Quoted passage:
------------

Over the last few days I've put together a prototype of static subscripts, which allow you to add subscripts that are applied to a type, rather than an instance. There's a lot of work to be done, but so far, it's looking pretty good; I've even gotten dynamic member lookup and key paths working (although they're a stretch goal and I might defer them before the final proposal). I think they would be a good addition to the language.

Prototype toolchains are available macOS and Linux. I've only tried very basic things so far, so if you run into trouble using key paths to generic static subscripts of generic subclasses of resilient Objective-C framework classes or something, please let me know.

(And yes, I think these features could work with key path member lookup, although I haven't tried it.)

Draft proposal follows:

Static and class subscripts

• Proposal: SE-NNNN
• Authors: Brent Royal-Gordon
• Review Manager: TBD
• Status: Pitch
• Implementation: apple/swift#23358

Introduction

We propose allowing static subscript and, in classes, class subscript declarations. These could be used through either TypeName[index] or TypeName.self[index] and would have all of the capabilities you would expect of a subscript. We also propose extending dynamic member lookup and key paths to static properties by using static subscripts.

Swift-evolution thread: Static Subscript (2016), This thread you're reading right now

Motivation

Subscripts have a unique and useful combination of features. Like functions, they can take arguments to change their behavior and generic parameters to support many types; like properties, they are permitted as lvalues so their results can be set, modified, and passed as inout. This is a powerful feature set, which is why they are used for features like key paths and @dynamicMemberLookup.

Unfortunately, unlike functions and properties, Swift only supports subscripts on regular types, not metatypes. This prevents us from supporting key paths, dynamic members, or any other design requiring a subscript's feature set on metatypes.

Wait, what the heck is a "metatype"?

A type like Int has many instances, like 0 and -42. But Swift also creates a special instance > representing the Int type itself, as opposed to any specific instance of the Int type. This special instance can be directly accessed by writing Int.self; it is also returned by type(of:) and used in various other places. In fact, static members of Int are instance members of Int.self, so you use it any time you call one of those.

Since Int.self is an instance, it must have a type, but the type of Int.self is not Int; after all, Int.self cannot do the things an Int can do, like arithmetic and comparison. Instead, Int.self is an instance of the type Int.Type. Because Int.Type is the type of a type, it is called a "metatype".

------------

Given material:
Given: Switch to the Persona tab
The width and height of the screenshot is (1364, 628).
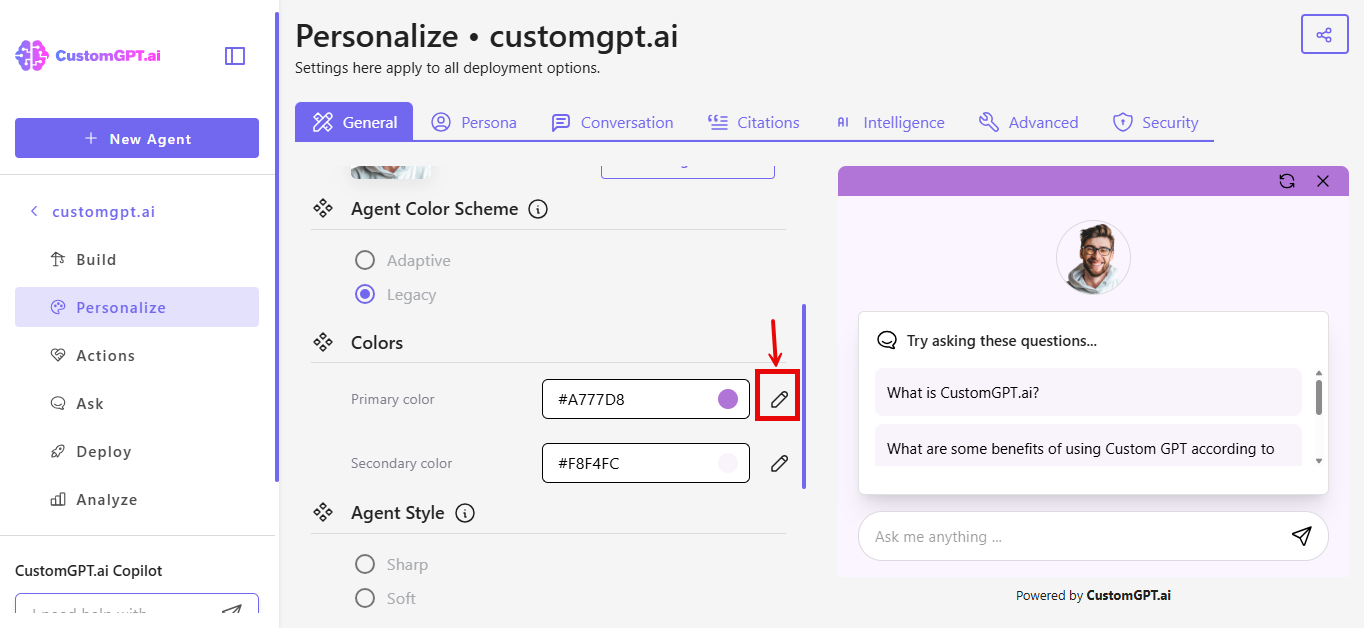Looking at the screenshot, I should coord(474,122).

------------

Exercises to complete:
(a) Return the stretch of the static subscripts pitch from "Static and class" through "using static subscripts.", copied word for word.
(b) List the field labels in the bulleted block near the top of the draft proposal in the static subscripts pitch.
(c) Continue the static subscripts pitch from its final sentence, in the same voice.

Responses per task:
(a)
Static and class subscripts

• Proposal: SE-NNNN
• Authors: Brent Royal-Gordon
• Review Manager: TBD
• Status: Pitch
• Implementation: apple/swift#23358

Introduction

We propose allowing static subscript and, in classes, class subscript declarations. These could be used through either TypeName[index] or TypeName.self[index] and would have all of the capabilities you would expect of a subscript. We also propose extending dynamic member lookup and key paths to static properties by using static subscripts.

(b)
Proposal
Authors
Review Manager
Status
Implementation

(c)
The lack of static subscripts also limits the expressivity of Swift code that uses metatypes. For instance, Ruby's equivalent feature, the self.[] method, is used by types such as WEBrick::HTTPStatus (taking a numeric HTTP status code) and RDoc::I18n::Locale (taking a locale identifier) to represent lookup-or-create operations. It would be very plausible for equivalent Swift types to adopt similar interfaces:

let posixLocale = Locale["en_US_POSIX"]
let status = HTTPStatus[404]

To emulate this today, you would need to create a helper type with an instance subscript, add a static property of that type, and reference the static property on every use. But nobody does this; instead, they use an initializer or, if they can't, a static method.

let posixLocale = Locale(identifier: "en_US_POSIX")    // Not lookup-y.
let status = HTTPStatus.forCode(404)                   // Gross.

Swift originally omitted static subscripts for a good reason: They conflicted with an early sugar syntax for arrays, Element[]. But we have long since changed that syntax to [Element] and we aren't going back. There is no longer a technical obstacle to supporting them, and there never was a philosophical one. The only obstacle to this feature is inertia.

It's time we gave it a little push.

Proposed solution

In any place where it was previously legal to declare a subscript, it will now be legal to declare a static subscript as well. In classes it will also be legal to declare a class subscript.

extension Identifier {
  public static subscript(_ value: String) -> Identifier {
    return Identifier(value)
  }
}

The static and class subscripts on a type T can be used on any expression of type T.Type, including T.self[...] and plain T[...].

let identType = Identifier.self
let readIdent = identType["read"]          // OK

let openIdent = Identifier.self["open"]    // OK
let closeIdent = Identifier["close"]       // OK

A static subscript with the parameter label dynamicMember can also be used to look up static properties on types marked with @dynamicMemberLookup.

@dynamicMemberLookup struct Dyn {
  static subscript(dynamicMember name: String) -> String {
    return "type \(name)"
  }
  subscript(dynamicMember name: String) -> String {
    return "instance \(name)"
  }
}

print(Dyn.foo)      // => "type foo"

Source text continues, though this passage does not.